E’ ben vero che la clausola contenuta nell’accordo di mediazione prevedeva che nessun compenso era dovuto "ad incarico scaduto, in caso di mancata vendita", ma, l’interpretazione accolta dalla Corte di merito – che ha ritenuto non dovuto il compenso, posto che "il contratto preliminare fu stipulato in data (omissis), dopo la scadenza del mandato in discorso, e fu in seguito consensualmente risolto a motivo dell’inadempimento del promissorio acquirente" – non può essere seguita.

Una tale interpretazione, infatti, è in contrasto con i principi di buona fede e correttezza come ormai facenti parte del tessuto connettivo dell’ordinamento giuridico.

In questa ottica deve, infatti, – ancora una volta – ribadirsi che l’obbligo di buona fede oggettiva o correttezza costituisce un autonomo dovere giuridico, espressione di un generale principio di solidarietà sociale – la cui costituzionalizzazione è ormai pacifica, proprio per il suo rapporto sinergico con il dovere inderogabile di solidarietà di cui all’art. 2 Cost., che a quella clausola generale attribuisce forza normativa e ricchezza di contenuti -, applicabile, sia in ambito contrattuale, sia in quello extracontrattuale (v. in questo senso, fra le altre, Cass. 15.2.2007 n. 3462).

In questa prospettiva, si è giunti ad affermare che il criterio della buona fede costituisce strumento, per il giudice, atto a controllare, anche in senso modificativo o integrativo, lo statuto negoziale, in funzione di garanzia del giusto equilibrio degli opposti interessi (v. S.U. 15.11.2007 n. 23726 ed i richiami ivi contenuti).

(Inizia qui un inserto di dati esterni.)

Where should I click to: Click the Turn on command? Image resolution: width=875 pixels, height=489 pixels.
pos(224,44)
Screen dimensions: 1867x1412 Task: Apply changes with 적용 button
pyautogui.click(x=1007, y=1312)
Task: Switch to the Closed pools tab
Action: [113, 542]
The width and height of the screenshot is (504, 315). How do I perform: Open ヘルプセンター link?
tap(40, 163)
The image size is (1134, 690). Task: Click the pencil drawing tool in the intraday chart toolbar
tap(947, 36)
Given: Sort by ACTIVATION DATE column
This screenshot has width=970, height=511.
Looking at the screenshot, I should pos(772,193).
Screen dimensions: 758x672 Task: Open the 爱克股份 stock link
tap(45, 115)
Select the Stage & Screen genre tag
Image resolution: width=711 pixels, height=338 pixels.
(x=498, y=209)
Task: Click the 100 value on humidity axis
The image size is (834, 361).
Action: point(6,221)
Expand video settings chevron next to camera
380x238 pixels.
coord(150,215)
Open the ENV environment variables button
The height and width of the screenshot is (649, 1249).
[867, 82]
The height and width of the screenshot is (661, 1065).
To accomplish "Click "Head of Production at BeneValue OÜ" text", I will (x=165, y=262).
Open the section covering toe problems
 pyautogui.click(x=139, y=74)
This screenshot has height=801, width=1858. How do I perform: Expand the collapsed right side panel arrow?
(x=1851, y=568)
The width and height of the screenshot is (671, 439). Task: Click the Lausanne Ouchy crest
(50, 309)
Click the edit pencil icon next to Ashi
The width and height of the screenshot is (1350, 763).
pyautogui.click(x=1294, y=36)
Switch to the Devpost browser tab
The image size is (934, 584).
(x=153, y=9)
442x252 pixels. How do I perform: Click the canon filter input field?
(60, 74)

Calato, poi, nell’ambito contrattuale, va affermato che il principio della buona fede oggettiva, cioè della reciproca lealtà di condotta, deve presiedere all’esecuzione del contratto, così come alla sua formazione ed alla sua interpretazione ed, in definitiva, accompagnarlo in ogni sua fase.

La buona fede, pertanto, si atteggia come un impegno od obbligo di solidarietà, che impone a ciascuna parte di tenere quei comportamenti che, a prescindere da specifici obblighi contrattuali e dal dovere del neminem laedere, senza rappresentare un apprezzabile sacrificio a suo carico, siano idonei a preservare gli interessi dell’altra parte (Cass. 11.1.2006 n. 264; Cass. 7.6.2006 n. 13345).

Ora, sulla base dei principi enunciati, non può non convenirsi che l’interpretazione dell’accordo mediatorio fornito dal giudice di merito si pone in contrasto con i principi di buona fede e correttezza, più sopra selezionati, consentendo che comportamenti elusivi, posti in essere dalle parti, tolgano effetto allo stesso contratto di incarico.

Ne consegue che la clausola in esame dovrà essere interpretata – sulla base dei principi indicati in materia di mediazione – alla luce del canone generale di buona fede, come più sopra enunciato.

Conclusivamente, il ricorso va accolto, la sentenza cassata e la causa rinviata alla Corte di Appello di Ancona in diversa composizione.

Le spese del giudizio di cassazione vanno rimesse al giudice del rinvio.

P.Q.M.

LA CORTE Accoglie il ricorso. Cassa e rinvia, anche per le spese, alla Corte d’Appello di Ancona in diversa composizione.